A prospective database of 1366 patients with known chronic hepatitis B or C virus infection diagnosed with HCC either by screening or symptomatic presentation from January 1991 to December 2004 was reviewed. The long-term survival of HCC patients in the screened and symptomatic groups was compared. The management and survival of patients in two 7-year periods (1991-1997 vs. 1998-2004) were further compared.

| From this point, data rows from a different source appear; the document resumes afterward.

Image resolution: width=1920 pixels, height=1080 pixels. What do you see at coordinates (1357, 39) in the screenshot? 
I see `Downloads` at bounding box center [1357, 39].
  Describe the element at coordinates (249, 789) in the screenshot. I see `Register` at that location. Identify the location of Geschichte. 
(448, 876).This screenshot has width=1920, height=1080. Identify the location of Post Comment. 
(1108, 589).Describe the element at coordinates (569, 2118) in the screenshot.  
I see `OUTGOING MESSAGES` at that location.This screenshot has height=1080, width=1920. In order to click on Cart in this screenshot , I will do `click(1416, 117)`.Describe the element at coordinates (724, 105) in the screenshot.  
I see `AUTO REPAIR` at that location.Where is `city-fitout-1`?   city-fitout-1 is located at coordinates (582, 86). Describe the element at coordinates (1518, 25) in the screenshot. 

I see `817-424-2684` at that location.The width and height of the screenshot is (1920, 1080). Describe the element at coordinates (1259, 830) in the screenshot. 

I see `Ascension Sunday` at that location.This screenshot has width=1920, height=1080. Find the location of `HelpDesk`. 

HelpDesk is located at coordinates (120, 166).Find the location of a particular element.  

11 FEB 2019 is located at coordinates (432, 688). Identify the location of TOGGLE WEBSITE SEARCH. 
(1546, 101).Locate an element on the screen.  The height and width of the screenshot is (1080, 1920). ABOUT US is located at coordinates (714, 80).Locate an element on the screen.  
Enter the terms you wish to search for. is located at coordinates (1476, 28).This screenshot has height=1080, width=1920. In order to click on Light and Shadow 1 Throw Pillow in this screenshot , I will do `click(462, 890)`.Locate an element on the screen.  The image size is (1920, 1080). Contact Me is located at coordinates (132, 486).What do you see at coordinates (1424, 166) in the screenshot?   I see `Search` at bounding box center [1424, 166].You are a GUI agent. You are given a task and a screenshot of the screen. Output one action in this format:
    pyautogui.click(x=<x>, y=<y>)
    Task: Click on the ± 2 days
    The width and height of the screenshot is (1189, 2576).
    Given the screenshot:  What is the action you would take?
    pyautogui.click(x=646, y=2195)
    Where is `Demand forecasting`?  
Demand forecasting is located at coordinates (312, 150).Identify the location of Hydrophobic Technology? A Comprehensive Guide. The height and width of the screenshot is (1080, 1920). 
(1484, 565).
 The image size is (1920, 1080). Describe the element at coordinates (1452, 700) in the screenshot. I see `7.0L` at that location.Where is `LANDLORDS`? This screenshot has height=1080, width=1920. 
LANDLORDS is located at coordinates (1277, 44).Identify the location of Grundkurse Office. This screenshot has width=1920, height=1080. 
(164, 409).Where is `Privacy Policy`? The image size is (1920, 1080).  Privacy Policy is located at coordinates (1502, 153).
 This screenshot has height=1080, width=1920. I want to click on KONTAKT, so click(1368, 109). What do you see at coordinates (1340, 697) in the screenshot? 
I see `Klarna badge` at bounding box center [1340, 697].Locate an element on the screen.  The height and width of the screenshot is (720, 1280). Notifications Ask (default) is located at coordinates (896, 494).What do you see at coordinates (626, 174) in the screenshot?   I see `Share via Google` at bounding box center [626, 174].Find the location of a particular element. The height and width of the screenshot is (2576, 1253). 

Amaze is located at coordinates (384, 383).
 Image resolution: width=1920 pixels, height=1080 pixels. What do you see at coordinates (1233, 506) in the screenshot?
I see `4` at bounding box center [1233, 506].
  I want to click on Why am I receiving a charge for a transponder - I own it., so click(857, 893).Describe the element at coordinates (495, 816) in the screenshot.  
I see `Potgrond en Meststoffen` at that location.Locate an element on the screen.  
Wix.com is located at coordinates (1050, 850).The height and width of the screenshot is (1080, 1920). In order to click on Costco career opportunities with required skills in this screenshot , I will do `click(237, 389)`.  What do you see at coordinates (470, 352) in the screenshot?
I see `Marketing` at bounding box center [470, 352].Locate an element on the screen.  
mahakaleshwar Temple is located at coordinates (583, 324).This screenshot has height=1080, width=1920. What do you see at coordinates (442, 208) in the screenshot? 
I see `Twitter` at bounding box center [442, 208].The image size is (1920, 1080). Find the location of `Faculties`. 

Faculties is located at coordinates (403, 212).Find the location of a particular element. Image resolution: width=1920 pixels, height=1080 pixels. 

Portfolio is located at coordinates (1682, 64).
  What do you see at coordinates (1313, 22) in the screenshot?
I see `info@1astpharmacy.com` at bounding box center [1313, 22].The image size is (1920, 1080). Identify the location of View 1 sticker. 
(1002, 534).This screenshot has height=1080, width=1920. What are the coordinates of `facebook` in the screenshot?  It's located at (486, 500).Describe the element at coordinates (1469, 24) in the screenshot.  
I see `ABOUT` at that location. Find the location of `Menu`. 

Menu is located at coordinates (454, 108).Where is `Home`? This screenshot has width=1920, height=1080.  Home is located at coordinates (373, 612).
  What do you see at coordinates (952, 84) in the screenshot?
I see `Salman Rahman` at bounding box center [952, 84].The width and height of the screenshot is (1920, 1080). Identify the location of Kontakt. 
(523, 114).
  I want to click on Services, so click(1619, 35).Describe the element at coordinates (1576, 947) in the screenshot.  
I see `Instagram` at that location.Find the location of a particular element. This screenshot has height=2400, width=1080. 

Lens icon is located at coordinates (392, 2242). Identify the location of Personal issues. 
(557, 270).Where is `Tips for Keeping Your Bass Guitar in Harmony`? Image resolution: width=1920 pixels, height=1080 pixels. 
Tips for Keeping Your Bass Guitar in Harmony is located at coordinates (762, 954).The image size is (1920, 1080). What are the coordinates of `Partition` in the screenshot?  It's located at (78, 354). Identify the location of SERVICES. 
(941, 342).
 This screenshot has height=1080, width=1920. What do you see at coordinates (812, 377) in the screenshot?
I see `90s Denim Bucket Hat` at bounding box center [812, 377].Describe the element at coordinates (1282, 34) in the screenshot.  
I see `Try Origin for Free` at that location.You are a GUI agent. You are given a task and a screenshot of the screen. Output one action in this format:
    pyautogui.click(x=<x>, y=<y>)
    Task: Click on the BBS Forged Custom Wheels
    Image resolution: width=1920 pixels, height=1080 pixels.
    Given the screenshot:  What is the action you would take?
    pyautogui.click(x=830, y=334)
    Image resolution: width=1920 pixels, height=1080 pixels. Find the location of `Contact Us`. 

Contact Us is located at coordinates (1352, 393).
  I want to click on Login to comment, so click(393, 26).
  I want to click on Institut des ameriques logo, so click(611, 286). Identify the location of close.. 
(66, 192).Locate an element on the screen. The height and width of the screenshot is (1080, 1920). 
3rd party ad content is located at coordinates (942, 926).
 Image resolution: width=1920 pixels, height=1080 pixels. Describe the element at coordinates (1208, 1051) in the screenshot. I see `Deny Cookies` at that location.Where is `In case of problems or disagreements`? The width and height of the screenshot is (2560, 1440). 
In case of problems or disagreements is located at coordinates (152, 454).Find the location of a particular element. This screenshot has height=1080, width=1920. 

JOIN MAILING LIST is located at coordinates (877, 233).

Long-term survival was significantly better in the screened group than in the symptomatic group (median survival 61.9 vs. 11.5 months, P < 0.001). The proportion of patients with curative treatment increased from 50.5% in the first period to 67.8% in the second period in the screened group, but there was no significant change in the symptomatic group. Improved long-term survival was observed in patients with HCC detected by screening and treated in the second period compared with the first period (median survival 68.5 vs. 38.7 months, P = 0.022), but no significant improvement was observed for symptomatic patients.


Survival of patients with HCC detected by screening has improved in recent years due to increased chance of curative treatment with the advent of liver transplantation and RFA.